I have service fabric with the following services:
I receive a lot of data from multiple clients and I want to insert it to a set of queues (Azure Service Bus), so that each of the services (in 2.) will process it after receiving it from the queue.
The problem is that I can't store messages above 250K in the queue.
What is the best practice to storage those 1MB chunks of data until they are processed and saved in Azure's storage account?
The naïve solution:
A single instance micro-service that holds the data in the state manager and only a reference will be saved in the queue.
This solution breaks the micro-service architecture, because it's not scalable.
Help please?
I agree with Mikhail that writing each request to blob storage from the Web API layer is the right solution. You would then queue a reference to the blob and your second tier service instances would dequeue those references and process each blob in turn.
This is a fairly common pattern in distributed systems... there is a cost to each 1 MB request to blob storage, but there's no free lunch. Unless you want to do the request processing right in the web tier you need to save the request data somewhere.
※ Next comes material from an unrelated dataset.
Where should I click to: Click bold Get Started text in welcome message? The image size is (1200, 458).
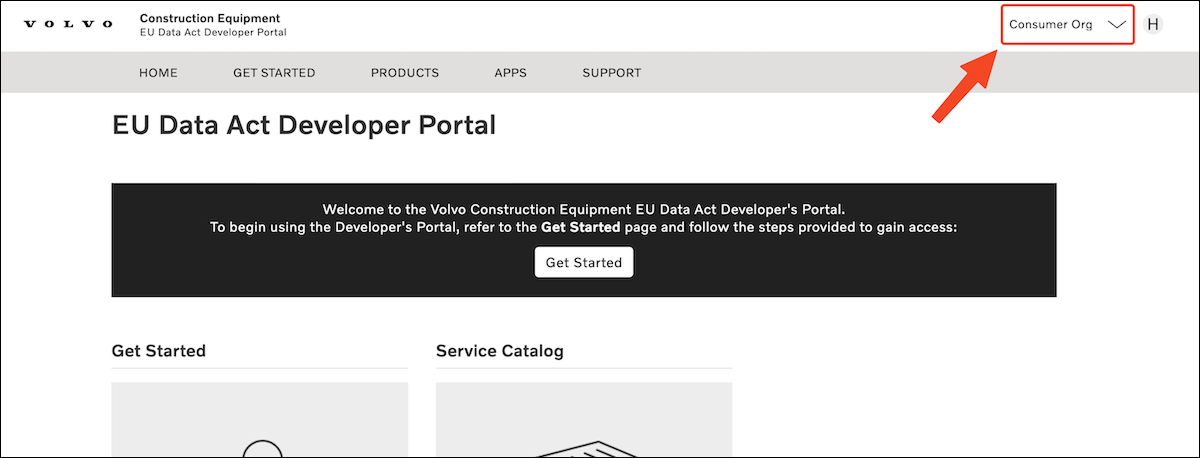pyautogui.click(x=581, y=228)
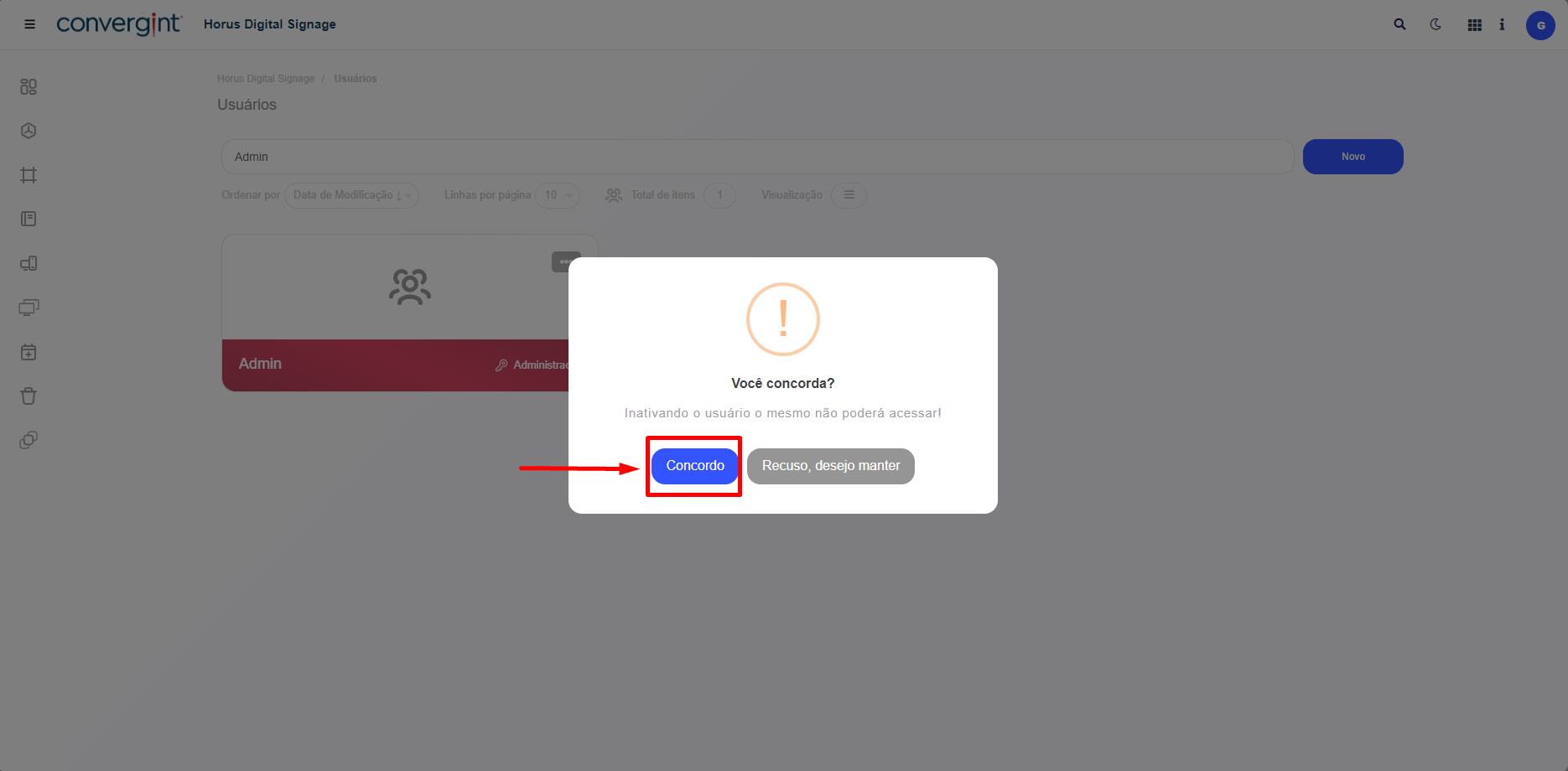Click Recuso, desejo manter button
The height and width of the screenshot is (771, 1568).
coord(831,466)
It sounds like you've already decided against processing in the web tier... that's generally good advice but it depends on the nature of the processing, your anticipated request volume, VM capabilities, etc.
I don't love the idea of using stateful actors/services in Service Fabric to hold the 1 MB request payloads, for the simple fact that it will get expensive to scale your cluster as request count (and needed RAM) grows. Factor in reliable replication of that 1 MB state across the cluster (or eschewing replication and waiting for the inevitable problems) and this is almost certainly a bad idea, relative to other options.
Good luck!